» **Mise en pratique**:
a - Résumez l'extrait en deux phrases.
b - D'après l'extrait, quel est le titre du dernier recueil de Tanella Boni ?

» **Extrait**:
========================================================================
Il est des poésies majeures qui, contre les tragédies crépusculaires de nos horizons, foudroient les murs de l’ignorance, les murs de haine et de petitesse. Cette poésie-là redonne la lumière douce et apaisante aux humanités foudroyées par l’indifférence et l’oubli.
C’est tout ce que contient la poésie de Tanella Boni, dans son dernier recueil magnifique, Là où il fait si clair en moi, absolument poignant et fait avec une langue éthérée qui confine à l’absolu poétique. On connait le talent aux mille plumes de Tanella Boni mais on est toujours saisi par la justesse de son art qui lui donne cette noblesse poétique.
Ses textes, écrits sur un rythme très stylisé et très épuré, sonnent avec une grande profondeur, ponctués d’une lente retenue qui nous imprègne de toutes les images de ces va-et-vient poétiques.
Car il est bien question encore une fois d’exil, ce « mot détestable qui prend aux tripes », de douleurs, d’incompréhension face aux éternelles injustices. Il s’agit d’exclusion donc, celui de la poétesse d’abord, et ce moment du retour « au pays natal » et où le deuxième exil se bâtit tel un nouveau mur à franchir.
« Je traverse un pays sensible
À la couleur de la peau
J’ai l’impression de vivre au XIXe siècle
L’humanité en détresse
N’attend pas la clarté des mots
Pour nommer l’innommable »
Mais il est question aussi de tous les exils, ceux d’hier, d’aujourd’hui et de demain qui frappent les êtres qui fuient la guerre, la misère, le danger et qui ne cherchent qu’à survivre au milieu des décombres, du gâchis organisé par les mains avides de ceux qui prônent la violence, la barbarie, l’argent, la religion extrême, le pouvoir, le sang.
========================================================================
» **Documents fournis**:
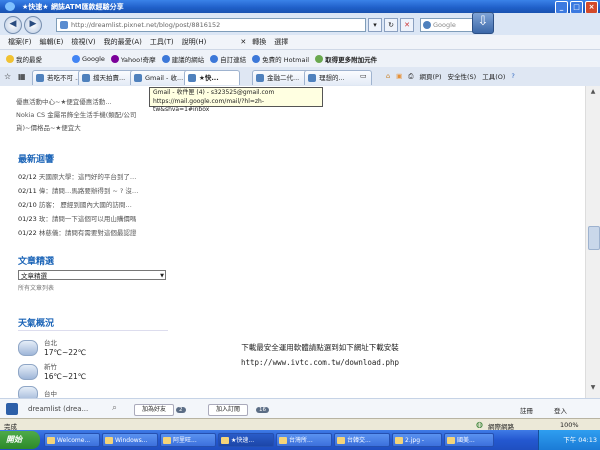 The height and width of the screenshot is (450, 600). I want to click on all-articles-link: 所有文章列表, so click(36, 288).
========================================================================
» **Résultats de l'exercice**:
a - L'extrait salue le dernier recueil de Tanella Boni, Là où il fait si clair en moi, et loue sa langue éthérée ainsi que son rythme très stylisé et très épuré. Le recueil traite de l'exil : celui de la poétesse, dont le retour au pays natal fait naître un deuxième exil, et aussi tous les exils de ceux qui fuient la guerre, la misère et le danger.

b - Là où il fait si clair en moi.